On Wednesday, OpenAI launched the Safety evaluations hub, a web page showing how the company’s models score on various tests for harmful content generation, jailbreaks, and hallucinations. OpenAI says that it’ll use the hub to share metrics on an “ongoing basis,” and that it intends to update the hub with “major model updates” going forward.

“As the science of AI evaluation evolves, we aim to share our progress on developing more scalable ways to measure model capability and safety,” wrote OpenAI in a blog post. “By sharing a subset of our safety evaluation results here, we hope this will not only make it easier to understand the safety performance of OpenAI systems over time, but also support community efforts⁠ to increase transparency across the field.”

OpenAI says that it may add additional evaluations to the hub over time.

In recent months, OpenAI has raised the ire of some ethicists for reportedly rushing the safety testing of certain flagship models and failing to release technical reports for others. The company’s CEO, Sam Altman, also stands accused of misleading OpenAI executives about model safety reviews prior to his brief ouster in November 2023.
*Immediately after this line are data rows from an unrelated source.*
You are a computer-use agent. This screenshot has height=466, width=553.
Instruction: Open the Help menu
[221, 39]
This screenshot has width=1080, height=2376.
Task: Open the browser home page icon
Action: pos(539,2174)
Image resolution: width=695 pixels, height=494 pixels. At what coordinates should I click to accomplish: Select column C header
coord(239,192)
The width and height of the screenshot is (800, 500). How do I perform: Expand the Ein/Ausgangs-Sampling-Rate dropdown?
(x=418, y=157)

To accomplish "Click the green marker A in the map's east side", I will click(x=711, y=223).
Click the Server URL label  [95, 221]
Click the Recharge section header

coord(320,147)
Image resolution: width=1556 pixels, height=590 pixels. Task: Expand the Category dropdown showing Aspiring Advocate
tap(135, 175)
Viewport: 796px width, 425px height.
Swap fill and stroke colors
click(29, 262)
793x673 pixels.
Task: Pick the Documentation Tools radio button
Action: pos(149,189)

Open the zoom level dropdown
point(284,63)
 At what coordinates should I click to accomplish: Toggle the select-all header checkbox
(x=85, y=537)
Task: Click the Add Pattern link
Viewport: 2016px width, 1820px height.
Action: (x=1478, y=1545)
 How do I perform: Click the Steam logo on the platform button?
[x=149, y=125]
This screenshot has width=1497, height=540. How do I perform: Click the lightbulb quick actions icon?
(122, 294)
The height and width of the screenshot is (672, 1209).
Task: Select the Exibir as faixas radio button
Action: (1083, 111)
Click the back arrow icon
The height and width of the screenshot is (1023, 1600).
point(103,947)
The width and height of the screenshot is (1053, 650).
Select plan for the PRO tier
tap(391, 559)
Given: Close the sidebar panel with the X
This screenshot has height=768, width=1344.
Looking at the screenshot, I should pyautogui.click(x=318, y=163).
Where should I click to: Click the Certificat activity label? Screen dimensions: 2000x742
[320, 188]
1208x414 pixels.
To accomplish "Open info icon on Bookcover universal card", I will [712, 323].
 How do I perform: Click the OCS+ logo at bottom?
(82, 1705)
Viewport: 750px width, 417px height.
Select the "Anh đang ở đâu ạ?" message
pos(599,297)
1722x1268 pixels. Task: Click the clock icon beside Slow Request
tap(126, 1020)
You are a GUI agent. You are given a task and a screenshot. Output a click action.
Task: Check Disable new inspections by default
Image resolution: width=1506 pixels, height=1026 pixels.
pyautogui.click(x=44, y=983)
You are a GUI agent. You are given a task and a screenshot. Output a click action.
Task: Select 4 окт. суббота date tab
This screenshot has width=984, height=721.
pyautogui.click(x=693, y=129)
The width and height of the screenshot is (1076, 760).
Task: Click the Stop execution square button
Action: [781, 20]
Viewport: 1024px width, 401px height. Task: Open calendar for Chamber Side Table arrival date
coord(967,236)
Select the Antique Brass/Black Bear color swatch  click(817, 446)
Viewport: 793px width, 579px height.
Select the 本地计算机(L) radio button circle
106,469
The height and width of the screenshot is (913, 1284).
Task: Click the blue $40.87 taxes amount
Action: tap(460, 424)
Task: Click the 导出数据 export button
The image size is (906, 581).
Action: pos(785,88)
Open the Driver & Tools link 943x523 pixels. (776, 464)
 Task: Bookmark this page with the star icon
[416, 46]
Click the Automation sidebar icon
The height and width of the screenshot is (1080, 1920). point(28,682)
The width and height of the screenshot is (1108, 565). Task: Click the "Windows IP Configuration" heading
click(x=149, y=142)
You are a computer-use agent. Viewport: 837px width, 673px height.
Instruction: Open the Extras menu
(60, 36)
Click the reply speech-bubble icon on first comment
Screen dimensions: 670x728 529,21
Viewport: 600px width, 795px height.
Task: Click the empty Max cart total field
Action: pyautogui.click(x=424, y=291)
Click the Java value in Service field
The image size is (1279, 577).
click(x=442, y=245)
Late last month, OpenAI was forced to roll back an update to the default model powering ChatGPT, GPT-4o, after users began reporting that it responded in an overly validating and agreeable way. X became flooded with screenshots of ChatGPT applauding all sorts of problematic, dangerous decisions and ideas.

OpenAI said that it would implement several fixes and changes to prevent future such incidents, including introducing an opt-in “alpha phase” for some models that would allow certain ChatGPT users to test the models and give feedback before launch.